START DATA
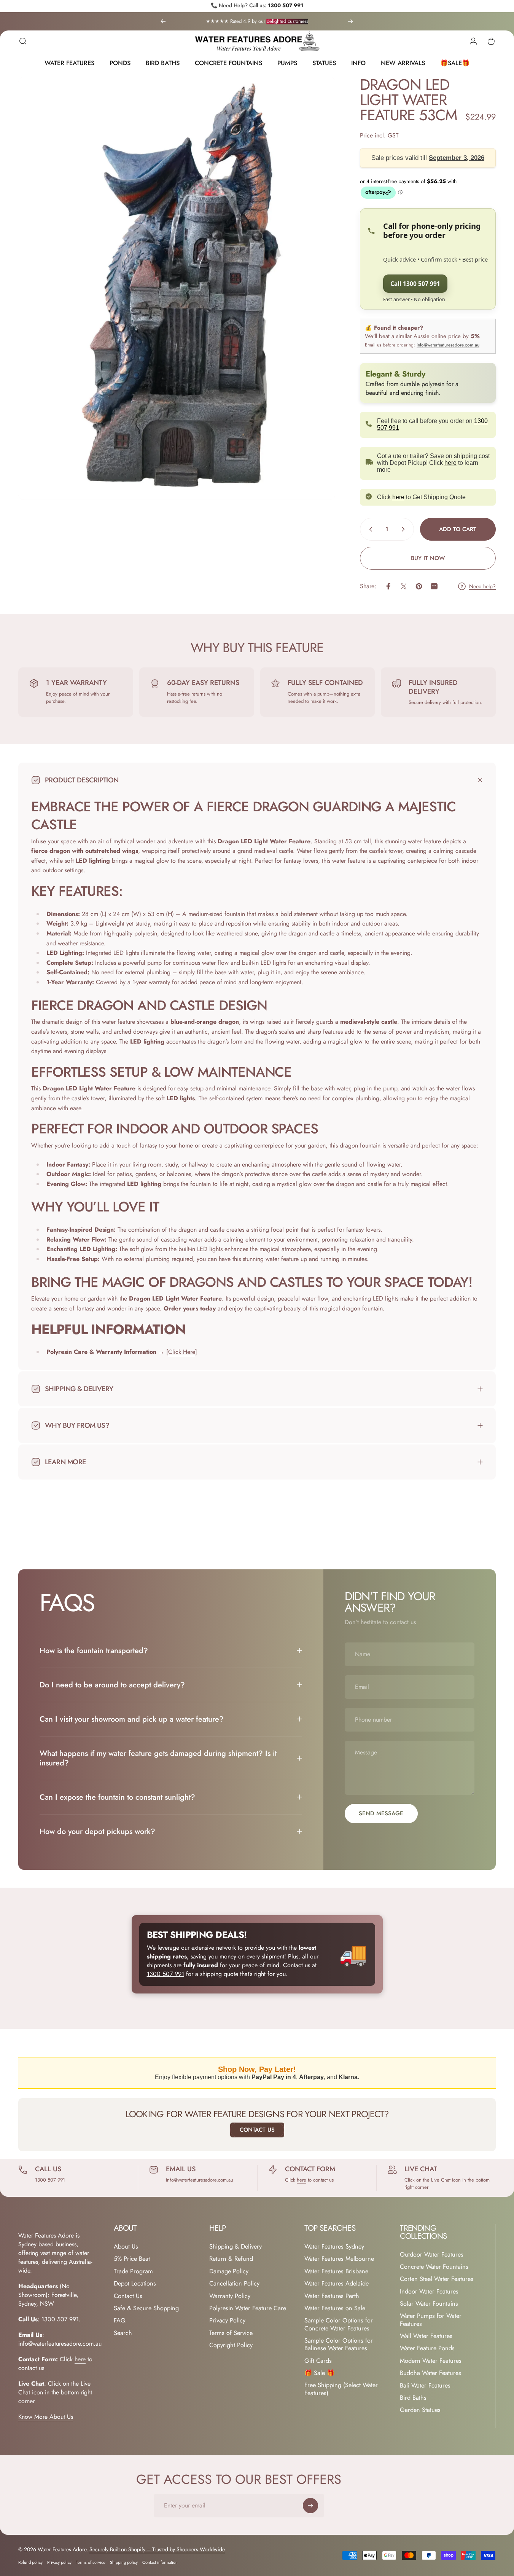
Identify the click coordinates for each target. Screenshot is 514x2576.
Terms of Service (231, 2333)
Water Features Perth (331, 2296)
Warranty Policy (229, 2296)
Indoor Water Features (429, 2291)
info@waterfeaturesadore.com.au (448, 345)
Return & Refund (231, 2259)
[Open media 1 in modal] (176, 288)
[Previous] (163, 21)
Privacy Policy (227, 2320)
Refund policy (30, 2562)
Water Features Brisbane (336, 2271)
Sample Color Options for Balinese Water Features (338, 2345)
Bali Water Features (425, 2385)
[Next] (350, 21)
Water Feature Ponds (427, 2349)
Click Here (181, 1351)
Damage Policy (228, 2271)
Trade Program (133, 2271)
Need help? (482, 586)
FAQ (120, 2320)
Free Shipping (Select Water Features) (341, 2389)
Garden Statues (420, 2410)
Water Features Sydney (334, 2246)
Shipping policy (124, 2562)
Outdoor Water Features (431, 2254)
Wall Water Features (426, 2336)
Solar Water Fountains (429, 2304)
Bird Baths (413, 2398)
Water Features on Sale (334, 2308)
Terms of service (90, 2562)
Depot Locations (135, 2283)
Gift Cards (318, 2361)
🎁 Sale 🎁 (319, 2373)
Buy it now (428, 558)
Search (123, 2333)
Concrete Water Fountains (434, 2267)
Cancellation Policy (234, 2283)
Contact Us (257, 2130)
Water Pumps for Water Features (430, 2320)
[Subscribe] (310, 2505)
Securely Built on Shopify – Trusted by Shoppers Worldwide (157, 2549)
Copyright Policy (231, 2345)
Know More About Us (45, 2416)
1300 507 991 (285, 5)
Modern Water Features (430, 2361)
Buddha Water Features (430, 2373)
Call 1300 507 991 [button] (415, 283)
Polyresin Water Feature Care (247, 2308)
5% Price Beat (132, 2259)
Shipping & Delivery (235, 2246)
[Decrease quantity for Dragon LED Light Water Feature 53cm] (369, 529)
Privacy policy (59, 2562)
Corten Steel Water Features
END DATA
(WHAT IS EXPECTED) Within the lines above, find those holding the word "Fountains" and copy them.

(ANSWER BOX)
Solar Water Fountains (429, 2304)
Concrete Water Fountains (434, 2267)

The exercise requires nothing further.